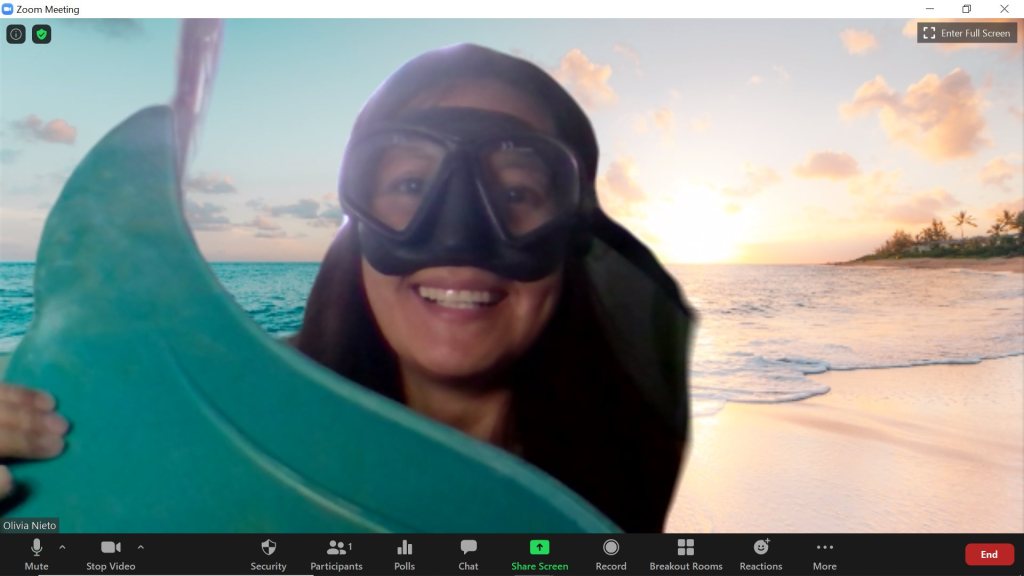Start recording the meeting
Screen dimensions: 1024x576
pos(611,553)
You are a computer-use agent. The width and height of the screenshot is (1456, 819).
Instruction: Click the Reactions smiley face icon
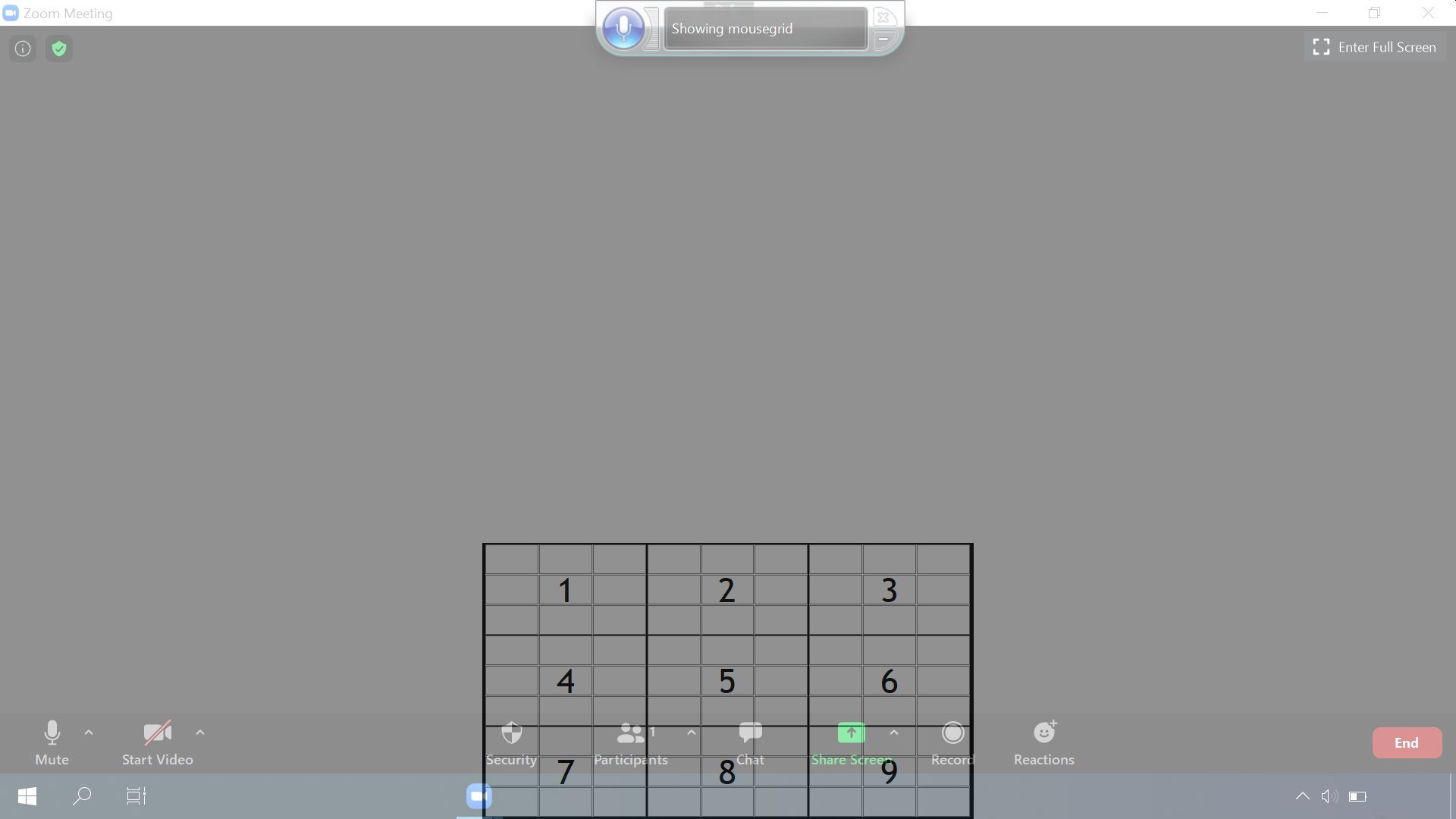pos(1044,732)
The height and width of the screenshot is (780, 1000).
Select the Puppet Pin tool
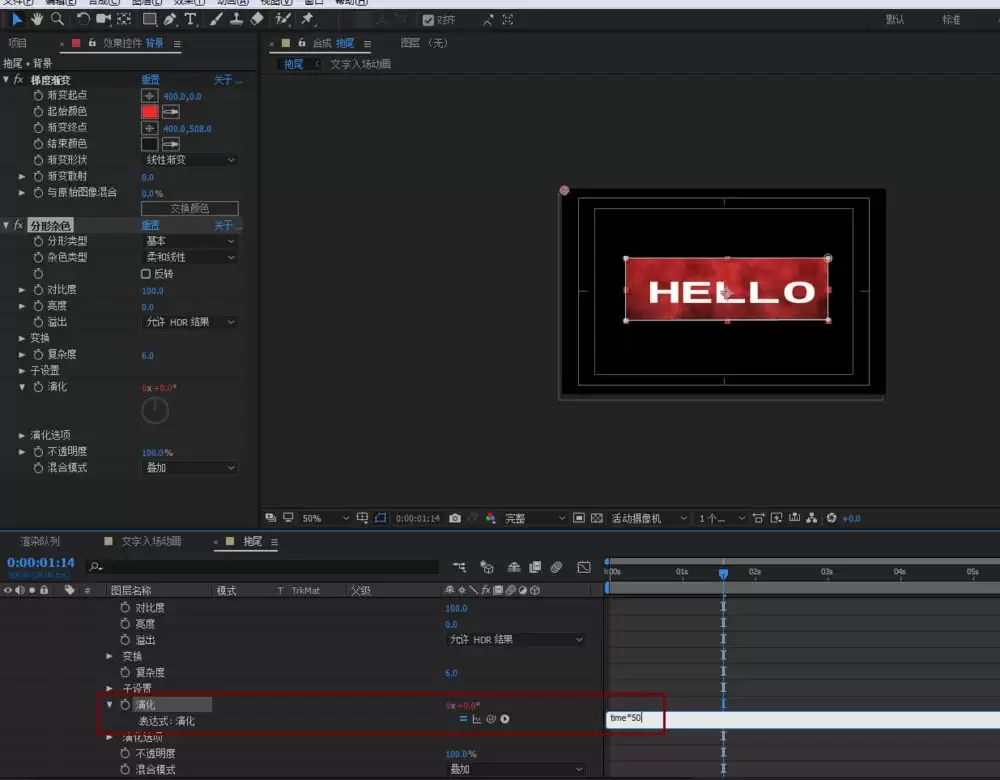point(307,19)
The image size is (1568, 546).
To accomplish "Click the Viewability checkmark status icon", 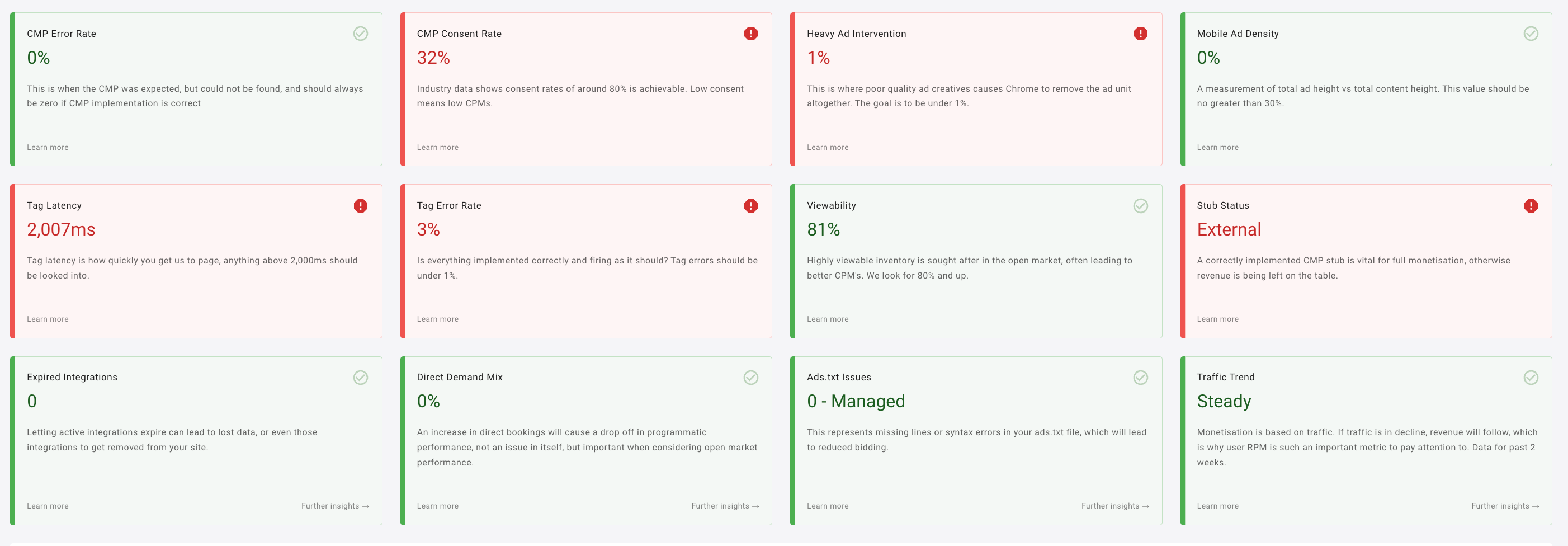I will coord(1140,206).
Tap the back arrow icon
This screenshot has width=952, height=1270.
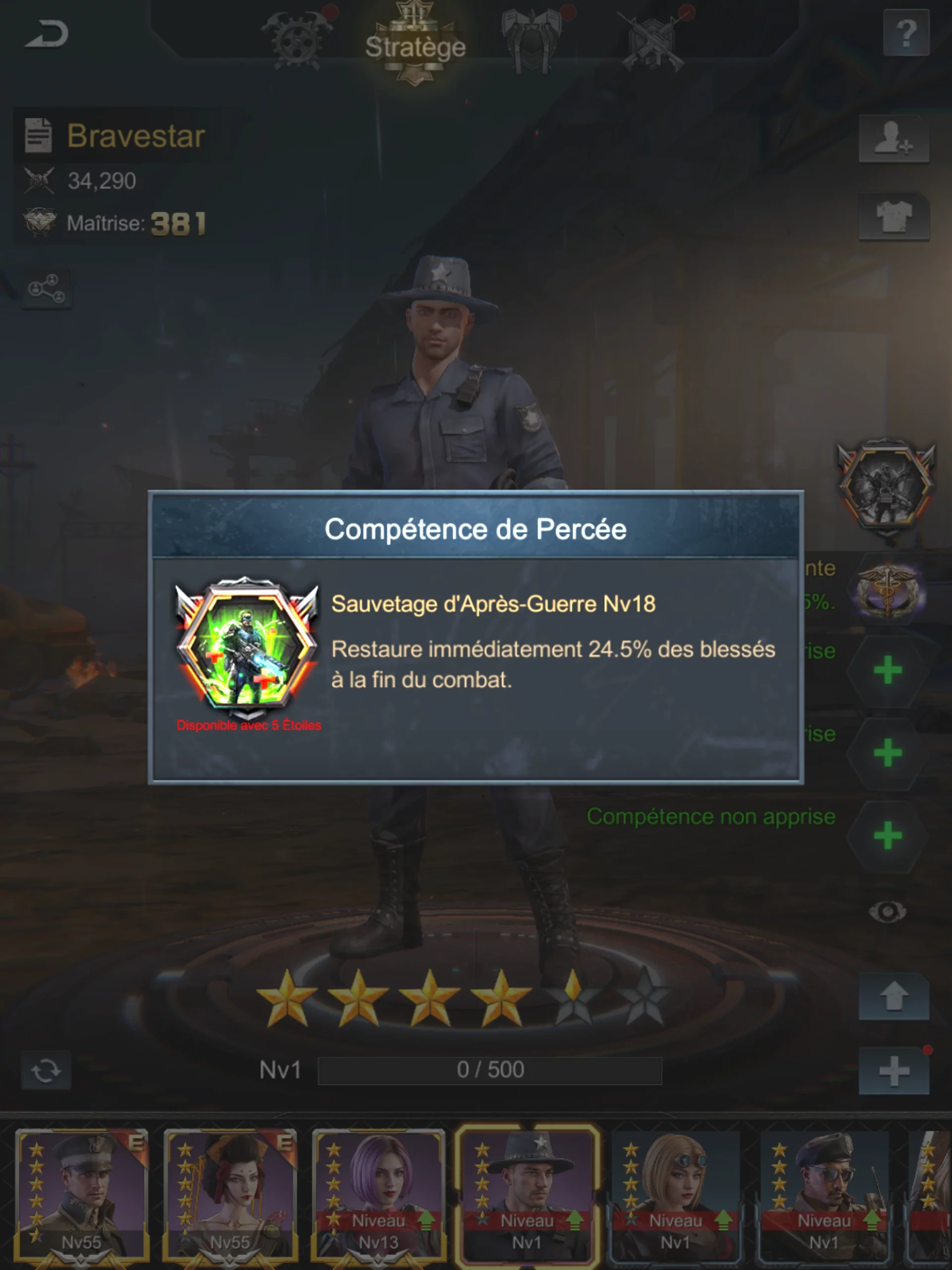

--- The task ---
What lines of the listing above hold "width"? Copy all of them.

--- Solution to the problem ---
You are a computer-use agent. The width and height of the screenshot is (1456, 819).
The height and width of the screenshot is (780, 1000).
This screenshot has width=952, height=1270.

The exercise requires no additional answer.